== Source extract ==
====

# problem with accuracy V carvepro



## mike2700 (Jan 25, 2018)

Hi folks new guy here, looking forward to sharing and learning new things, that being said can anyone help me with a problem I am having with my CNC?

all of a sudden the accuracy on my machine went whacky, I went through my machine and everything seems to be tight, so I am thinking its sofware I have Vcarepro I did a test cut on 3/4 mdf I did a 3" hole and a 3 plug and it came out a little over an 1/8" sloppy. both the hole and the plug were spot on as far as square edges and roundness goes, just too small?? any help woul be greatly appreciated

Mike


----------



## BalloonEngineer (Mar 27, 2009)

Did you doublecheck that the measured bit diameter matches what was specified in VCarve? Using a 3/16 bit when you specified 1/4 could cause this, for instance. 

Also, in VCarve, you have choice of cutting _inside, outside_, or _along_ a vector. You need to choose the appropriate one.


----------



## mike2700 (Jan 25, 2018)

yes thats the first thing I checked, I just did a second test and the results are the same, I thought maybe I had the ''offset'' box checked but that was not it


----------



## BalloonEngineer (Mar 27, 2009)

Can you give us a little more info about your machine and controller software? 

If you install a v-bit and line it up with an accurate ruler and then, via your mdi command a move (I.e. g1 x12.0). Does the axis move the correct distance? If not, it is your “steps per inch” (or mm) setting that is probably off for that axis.


----------



## Pro4824 (Oct 17, 2015)

Inside for hole and outside for the plug? Just to double check.


----------



## mike2700 (Jan 25, 2018)

It is a 4X4 cnc from cncrouterparts I bought as a kit and put togrther myself nema 23 motors rack and pinion drive software is Vcarve pro, had it about 5 years never had a problem 

till now been an awesome machine I will try what you say in the morning, how do I chang steps per inch? thanks guys

and joe yes it was inside for hole and outside for plug with a 1/4 end mill


----------



## difalkner (Jan 3, 2012)

Welcome to the forum, Mike! I don't use VCarve Pro but are there any offsets applied to the cuts? If so, that would throw off the actual cut from the dimension as given in the software.

David


----------



## mike2700 (Jan 25, 2018)

Hi David,there are no offset's set on the program I am going to try what Richard suggested about the steps per inch and see if that's it


----------



## MEBCWD (Jan 14, 2012)

One more thing, make sure you are using the right post processor when you save your gcode files.


----------



## mike2700 (Jan 25, 2018)

*accuracy problem*

Hi guys, I found my problem, it was in the mach 3 software

under motor tuning, the two tabs there were set at 2

but they should have been set at 0. I reset them and retested

and the part came out perfect. But the question remains as to

how they could have changed from 0 to 2? I remember a short while back

I had to do a force shut down could that have caused this?

anyway I am back in business and thanks to all those who tried to help!!:smile:


----------



## old55 (Aug 11, 2013)

Welcome to the forum Mike.


----------



## BalloonEngineer (Mar 27, 2009)

mike2700 said:


> Hi guys, I found my problem, it was in the mach 3 software
> 
> under motor tuning, the two tabs there were set at 2
> 
> ...


What settings were off? Normally all of the settings do get saved during a normal exit from Mach, so any abnormal shutdown could have corrupted the settings file.


----------

====

== Work instructions ==
1 – Answer these from the forum thread:
(a) What material and sizes did the first test cut use?
(b) What motors and drive type does the machine have?
(c) In which software and menu was the problem found, and what were the two tabs set at versus what they should have been?
2 – In the rows, write out the lines from the line holding "Click the QR code icon in address bar" through the line holding "click(897, 90)", inclusive, with "pixels" swapped for "px".

== Data excerpts ==
====

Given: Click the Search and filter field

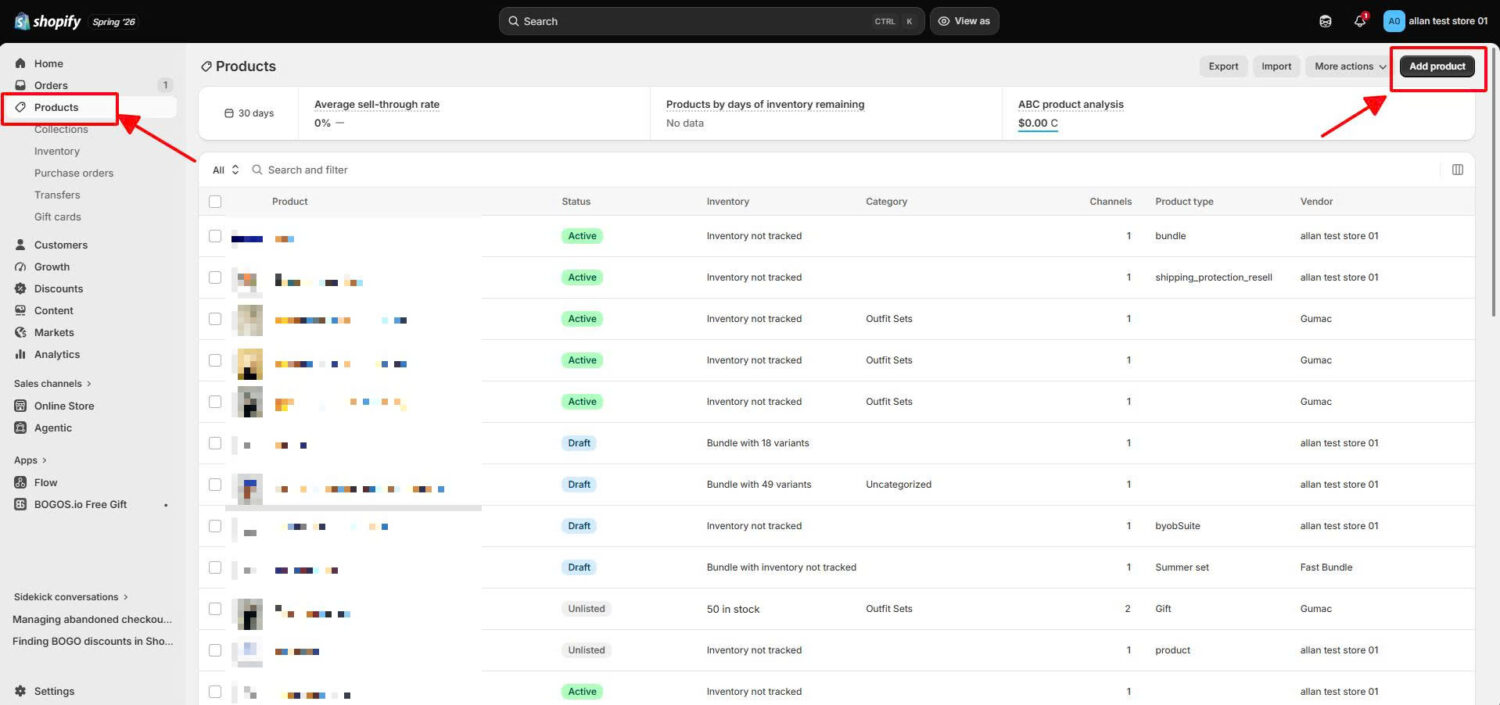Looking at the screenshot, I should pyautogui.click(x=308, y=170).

====

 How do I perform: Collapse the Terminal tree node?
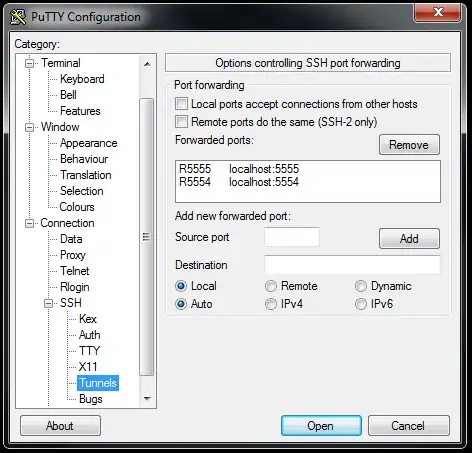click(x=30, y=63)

====

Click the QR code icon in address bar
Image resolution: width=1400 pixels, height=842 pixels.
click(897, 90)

====

== List of solutions ==
1 –
(a) 3/4 MDF, with a 3" hole and a 3" plug.
(b) NEMA 23 motors with a rack and pinion drive.
(c) In the Mach 3 software, under motor tuning. The two tabs were set at 2 but should have been set at 0.

2 –
Click the QR code icon in address bar
Image resolution: width=1400 px, height=842 px.
click(897, 90)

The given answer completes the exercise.